The news article points to this more detailed report:
https://www.koi.ai/blog/urban-vpn-browser-extension-ai-conversations-data-collection
Chrome Web Store:
Urban VPN Proxy - 6,000,000 users
1ClickVPN Proxy - 600,000 users
Urban Browser Guard - 40,000 users
Urban Ad Blocker - 10,000 users
Microsoft Edge Add-ons:
Urban VPN Proxy - 1,323,622 users
1ClickVPN Proxy - 36,459 users
Urban Browser Guard - 12,624 users
Urban Ad Blocker - 6,476 users
Total affected users: Over 8 million.
The extensions span different product categories, a VPN, an ad blocker, a "browser guard" security tool, but share the same surveillance backend. Users installing an ad blocker have no reason to expect their Claude conversations are being harvested.
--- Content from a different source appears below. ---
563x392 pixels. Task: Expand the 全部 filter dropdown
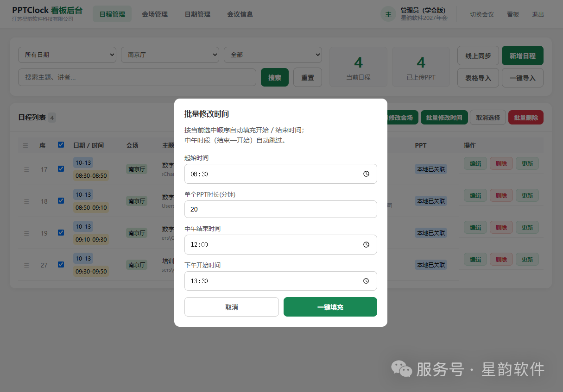[x=273, y=55]
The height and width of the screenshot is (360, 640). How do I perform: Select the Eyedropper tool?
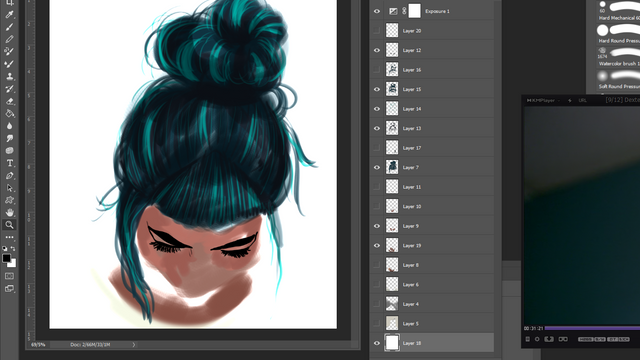point(9,15)
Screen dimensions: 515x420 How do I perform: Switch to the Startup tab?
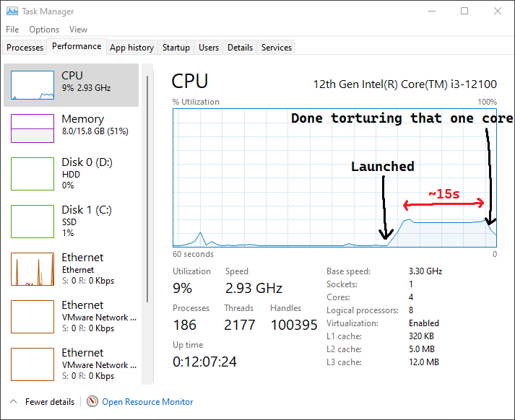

All of these extensions carry "Featured" badges from their respective stores, except Urban Ad Blocker for Edge. These badges signal to users that the extensions have been reviewed and meet platform quality standards. For many users, a Featured badge is the difference between installing an extension and passing it by - it's an implicit endorsement from Google and Microsoft.
erronis
(23,465 posts)Even ones that have been in existence for years and are trusted can be taken over by the evil-doers. Frequently developers cease working and updating their extensions and the source repository changes ownership.
2naSalit
(101,868 posts)I'm glad I made many choices in the past that leaves me here today feeling good that I have nothing to do with those, never signed up for anything but here. I am trying to come up with a way to communicate when the gov'mint decides we can't talk to each other anymore.
erronis
(23,465 posts)Seriously. We are so dependent on messages over the internet. Even our "land lines" are internet protocol based now. I don't trust this gummint to do the right thing at all.
I wrote an OP a couple of weeks ago on "barbed-wire networks". Might work for those that have huge ranches and barbed wire.
2naSalit
(101,868 posts)HAM radio or shortwave, those aren't the same are they? I know so little about radios and that's sad because I use to use two-ways a lot.
erronis
(23,465 posts)I believe that many ham messaging is now using the IP (Internet Protocol) but it's over the radio waves.
I think I know that foreign agents use it to transmit/receive coded messages without risk of interception/interpretation. It is much slower and prone to environmental interference (or intentional blocking).
I'll need to find my old Boy Scout Morse Code handbook!
There's telepathy too but we all have to develop it to make it useful.
erronis
(23,465 posts)Perhaps having to actually listen to one another might improve communications....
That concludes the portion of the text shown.